快適な飛行で食事に不満を抱く人も

従来から機内食は病院食とともに、おいしくない食事との定評があったものだが、病院食に変化が見られる。患者に評判の良い料理を出す病院が増えつつあるようだ。

味が薄い、量が少ないと言われていたが、最近は栄養面を考慮しながら味付けも工夫されている。野菜の小皿を毎回の食事に付け、朝に牛乳、昼夜に果物が出たり、曜日限定とはいえ、夕食のメニューを複数から選択できたりする病院まである。

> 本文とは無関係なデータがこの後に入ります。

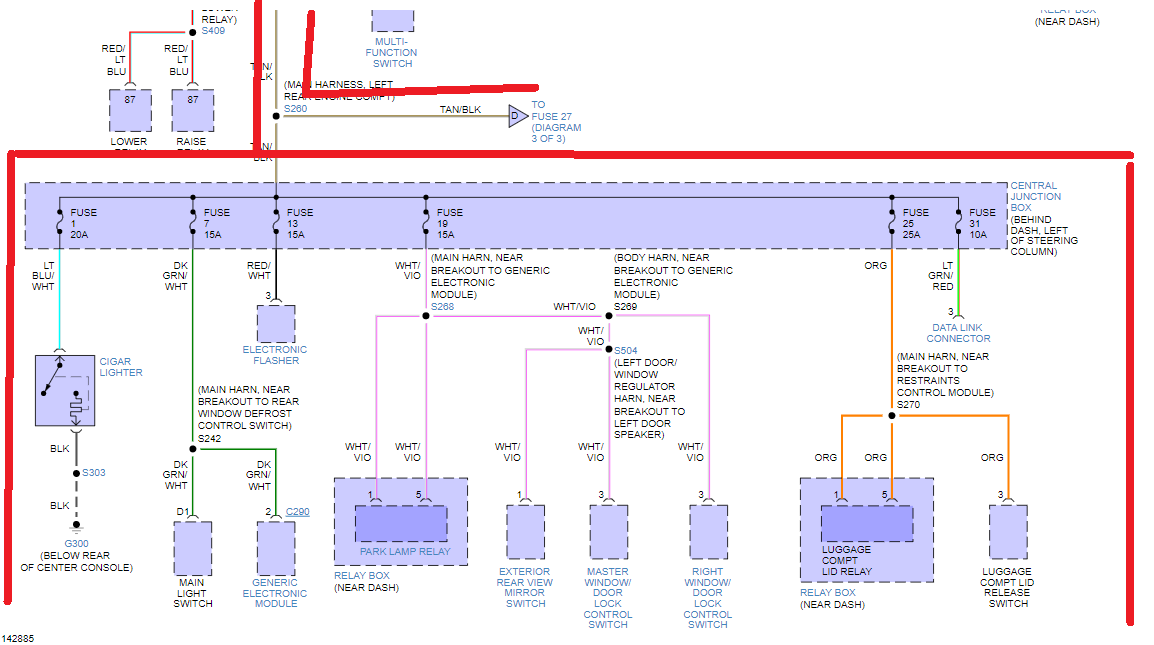Select the Exterior Rear View Mirror Switch box

(x=525, y=532)
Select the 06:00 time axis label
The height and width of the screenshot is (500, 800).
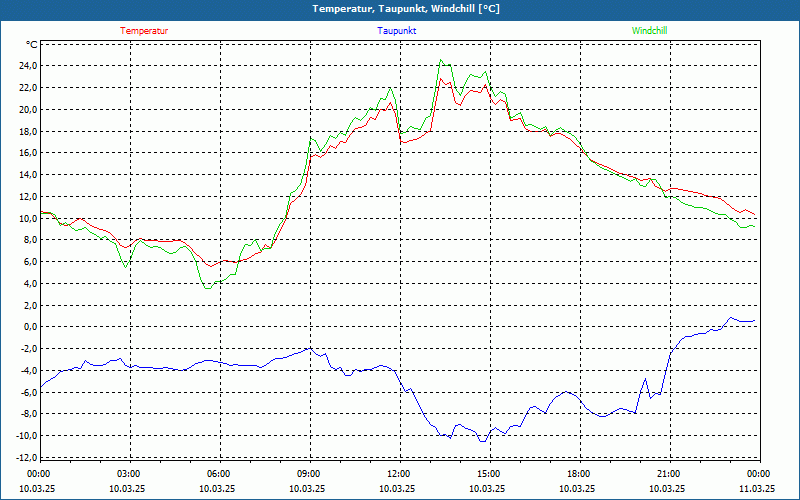218,474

一方、機内食は包装や冷凍、さらには乾燥を用いて保存されることが普通である。さらに高度が約1万メートルとなることから、味の劣化は致し方ない面がある。しかも、安全を確保するために火を使うグリルやオーブンなどの設置は認められていない。機内という狭い空間で食べ物を調理するなど不可能で、せいぜい温め直すぐらいだ。

そして、日頃経験しない高度を飛行中の乗客は、嗅覚や味覚に変化を起こすことも免れない。高度が上がることで気圧が変化し、舌や軟口蓋にある食べ物の味を感じ取る味蕾のほぼ3分の1が麻痺してしまうそうだ。また、機内の空気で鼻の中が乾燥してしまうのもよくある話だ。味覚と臭覚が劣化する中では、たとえおいしい食べ物が出てきても感激はしない。ちなみに、高い空では酸味がかなり弱く感じられるようで、トマトジュースが好んで飲まれるそうだ。